SQL Instance#1 - 849MB memory (not dynamic. Configured at 849)
SQL Instance#2 - 581MB memory (not dynamic. Configured at 581)
Some of the interfaces that are run on the server:
CC dialer interface#1 - I/O Reads: 1,173,447,256 | Write: 5,936
CC dialer interface#2 - I/O Reads: 1,106,077,515 | Write: 4,543
Between the 2 properties they are running 20 apps and interfaces combined.
- 5 PMS instances
- 6 interfaces for call accounting, PBX, Voice Mail that communicates with 3rd party systems over COM Port and polls for messages from the PMS side every 1-5 mins.
- 9 interfaces that communicate over internet for reservation delivery via webservices or file upload to a central datawarehouse...etc These also poll for new messages every 1-5 mins.
There are 8 SQL Jobs that run at different times throughout the day to complete tasks such as DB backup, reindex, DBCC CHECKDB, certain application-related jobs (query intensive), exporting data to other servers...etc.

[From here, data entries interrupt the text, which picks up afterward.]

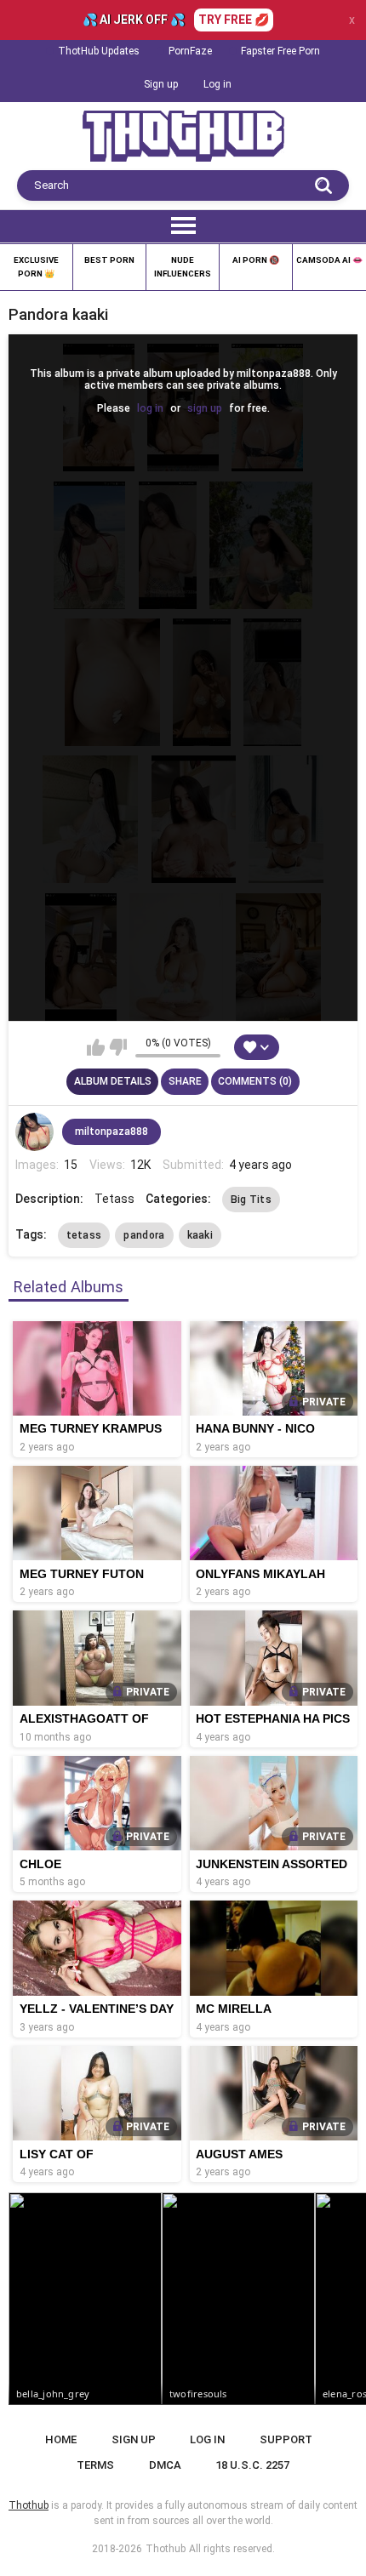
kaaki (200, 1235)
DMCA (165, 2465)
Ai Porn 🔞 (255, 260)
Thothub (166, 2549)
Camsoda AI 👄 (329, 260)
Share (185, 1081)
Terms (95, 2465)
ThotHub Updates (99, 51)
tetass (84, 1235)
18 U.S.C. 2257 (252, 2465)
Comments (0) (255, 1081)
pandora (143, 1235)
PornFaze (190, 51)
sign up (204, 408)
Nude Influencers (182, 266)
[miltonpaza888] (34, 1132)
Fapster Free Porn (280, 51)
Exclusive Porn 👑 (36, 266)
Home (61, 2439)
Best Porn (109, 260)
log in (150, 408)
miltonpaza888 (111, 1131)
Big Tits (251, 1199)
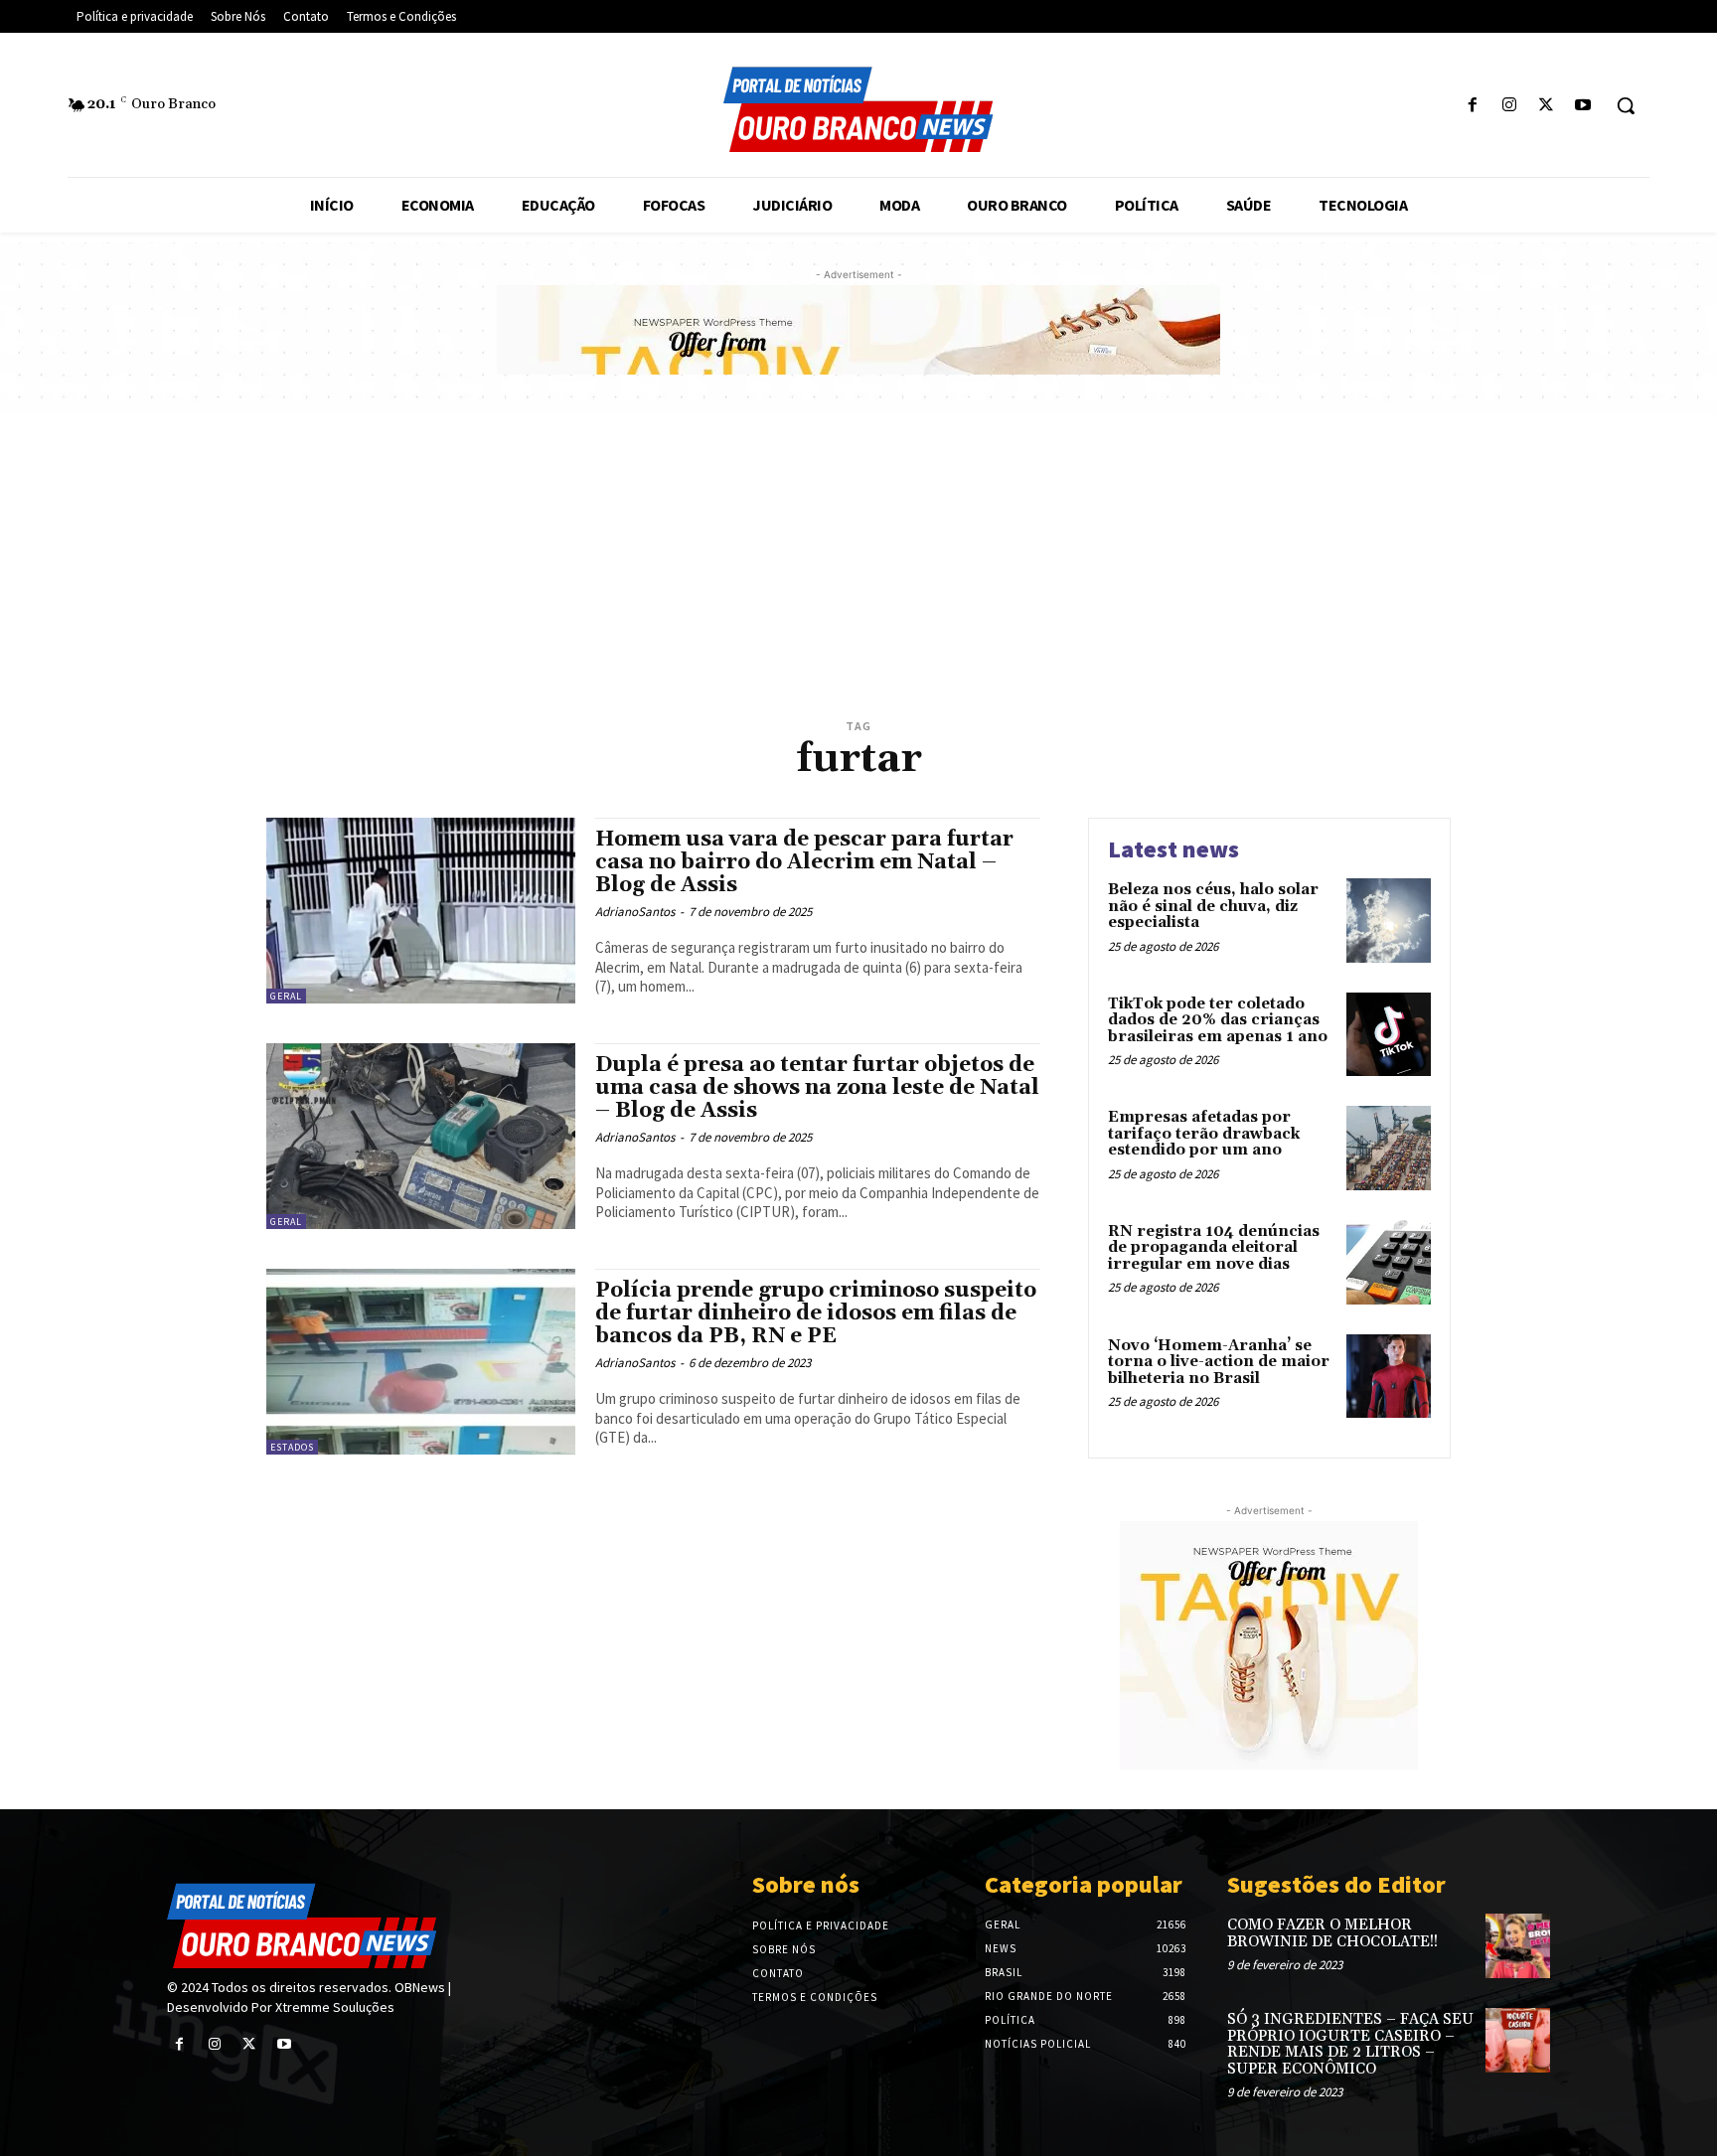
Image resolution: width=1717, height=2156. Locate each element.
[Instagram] (1508, 105)
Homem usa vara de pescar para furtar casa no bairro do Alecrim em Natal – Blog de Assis (804, 862)
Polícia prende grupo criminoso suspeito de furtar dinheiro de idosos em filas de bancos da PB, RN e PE (815, 1313)
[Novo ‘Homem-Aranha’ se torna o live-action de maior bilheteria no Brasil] (1388, 1376)
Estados (292, 1447)
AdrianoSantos (635, 911)
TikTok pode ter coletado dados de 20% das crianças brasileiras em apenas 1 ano (1217, 1020)
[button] (1625, 105)
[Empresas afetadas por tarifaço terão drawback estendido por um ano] (1388, 1148)
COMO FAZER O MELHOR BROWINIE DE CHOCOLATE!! (1332, 1933)
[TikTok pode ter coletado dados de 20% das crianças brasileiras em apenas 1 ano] (1388, 1035)
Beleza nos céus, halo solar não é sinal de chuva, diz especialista (1213, 906)
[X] (1546, 105)
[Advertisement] (858, 563)
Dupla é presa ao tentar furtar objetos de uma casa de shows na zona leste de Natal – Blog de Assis (817, 1088)
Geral (286, 996)
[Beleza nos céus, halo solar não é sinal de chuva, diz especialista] (1388, 920)
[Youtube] (1583, 105)
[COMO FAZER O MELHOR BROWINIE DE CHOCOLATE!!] (1517, 1946)
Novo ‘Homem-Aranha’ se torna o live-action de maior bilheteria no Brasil (1218, 1362)
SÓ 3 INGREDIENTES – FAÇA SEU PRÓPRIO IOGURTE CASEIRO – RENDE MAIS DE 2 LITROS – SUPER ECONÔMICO (1350, 2044)
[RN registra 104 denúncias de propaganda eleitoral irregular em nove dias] (1388, 1262)
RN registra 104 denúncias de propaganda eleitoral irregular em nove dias (1214, 1248)
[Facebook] (1472, 105)
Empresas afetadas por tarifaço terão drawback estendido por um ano (1204, 1133)
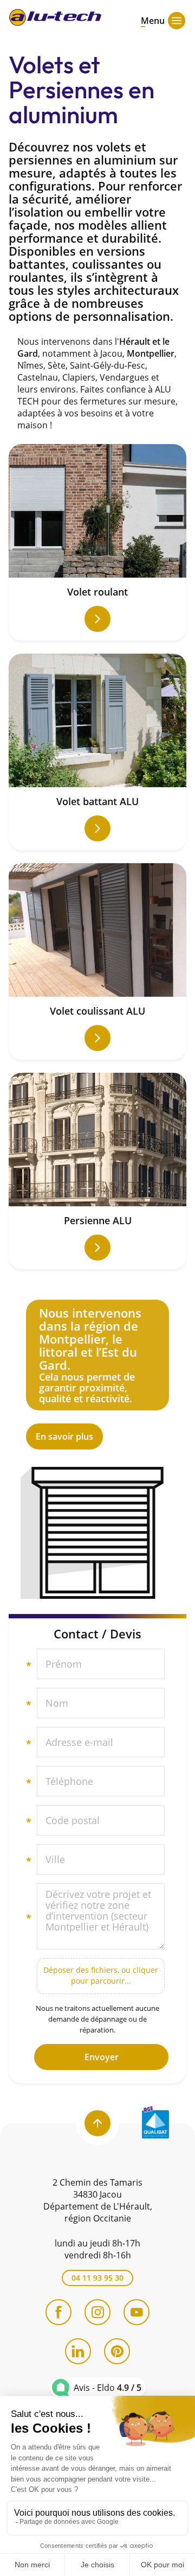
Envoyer (101, 2057)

Since the apps and the interfaces are all DB-intensive it is presumably understandable that there would be lots of memory accesses and disk reads\writes. Now, the fact that memory is not being used much but lots of disk reads\writes might an
orange flag to indicate a warning here. Logically, if we give more memories to SQL Server then the SQL queries won't have to access disk for data much, right? (Unless the cache is flushed... I know this is a very generic question that's hard to answer without
technical details and variables).
Back to the main point...
So we collect PerfMon logs, generate PAL reports and see high Disk read\write.
What do we do after that? We know the apps are DB intensive. So there will be disk reads\writes. When they exceed the standard thresholds do we look at it from the standpoint of: "Ok, could the disk be performing at an inefficient level?" or do
we look at it from the standpoint of: "How can be make the application so that it is less disk IO intensive?".
We have the same application distributed to thousands of other clients on different platforms and "performance" is not the common denominator. Majority of our clients do not experience application slowness. So, that's why are concentrating
on this specific incidence.
Again, the question is, we see high disk read\write. What is the next step after that?
Any advise, suggestions, recommendations, sharing experience would greatly be appreciated. I might have left lots of helpful information out for you to be able to give me advise, and if so - please let me know what else i need to provide.
I haven't provided much details on the thin-client Wyse terminals that are used at the properties. But we also have same chain customers that use the same terminals and do not experience slowness issues.
Finding a solution to this would help us a great deal and solve an issue we have been battling for 2 years.